_Text shown_.
◇ ◇ ◇

Percennia (gens)
The gens Percennia was a plebeian family at ancient Rome. Members of this gens first appear in history in the early years of the Empire, and several of them were of senatorial rank, although it is not known what magistracies they held. The most famous of the family may have been the Percennius who led a mutiny of the Pannonian legions in AD 14, which Drusus was obliged to put down.[1]
Origin
The nomen Percennius belongs to a class of gentilicia of Oscan origin, derived from earlier names, in this instance the Oscan praenomen Percennus.[lower-roman 1] The ancestors of the Percennii were most likely Samnites, Sabines, or came from another Oscan-speaking people.[2]
Praenomina
The main praenomina among the Percennii were Marcus and Lucius, but several other common praenomina were also used, including Gaius, Gaius, Publius, and Titus. The only other name found among the Percennii appears to be Decimus, which appears among a family of senatorial rank in imperial times.

◇ ◇ ◇

_Collected data_.
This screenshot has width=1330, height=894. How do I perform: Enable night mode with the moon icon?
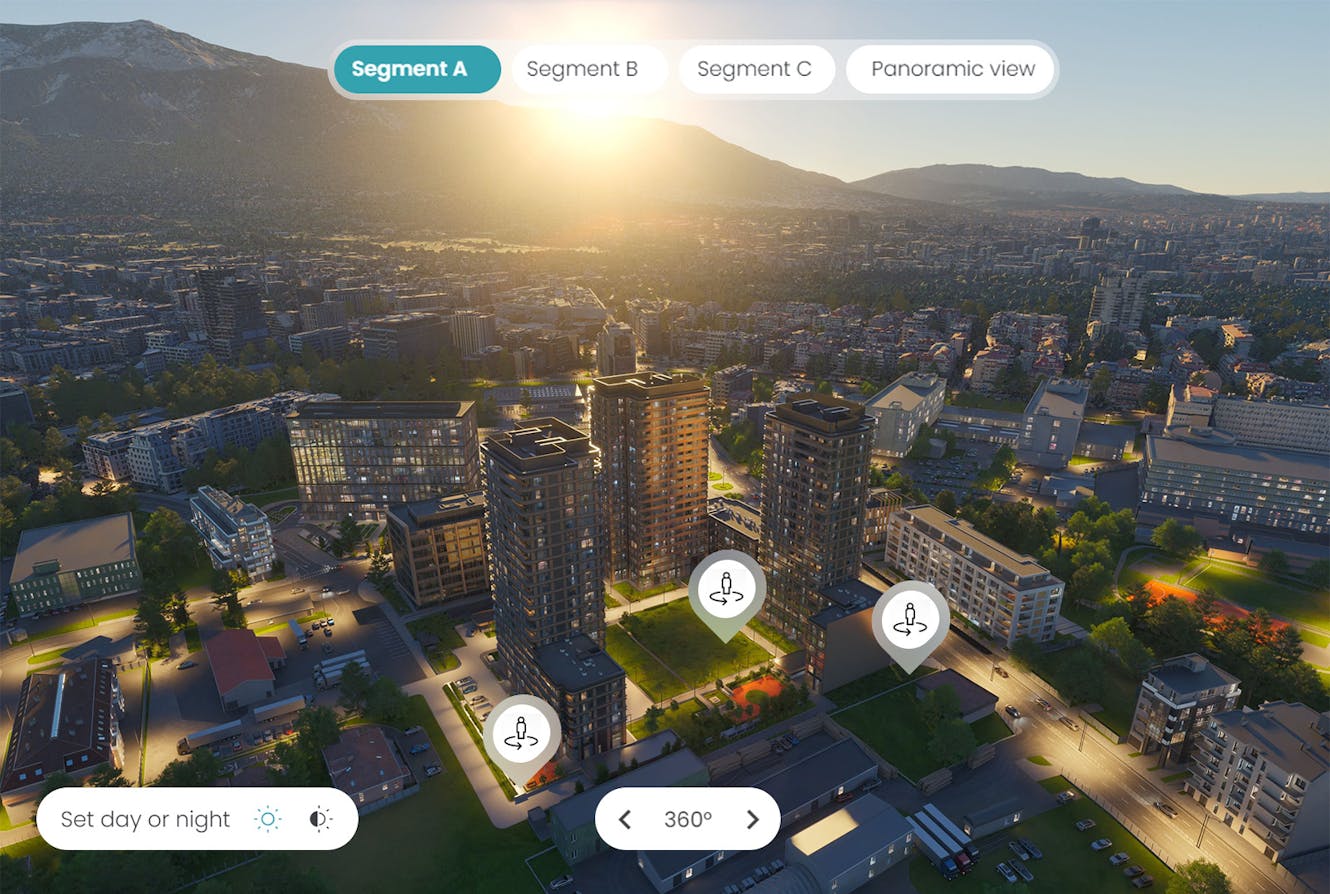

◇ ◇ ◇

_Short problem_.
Translate this sentence from the text on the gens Percennia into French: "Members of this gens first appear in history in the early years of the Empire, and several of them were of senatorial rank, although it is not known what magistracies they held."

_Answer for the task_.
Des membres de cette gens apparaissent pour la première fois dans l'histoire dans les premières années de l'Empire, et plusieurs d'entre eux étaient de rang sénatorial, bien que l'on ignore quelles magistratures ils exercèrent.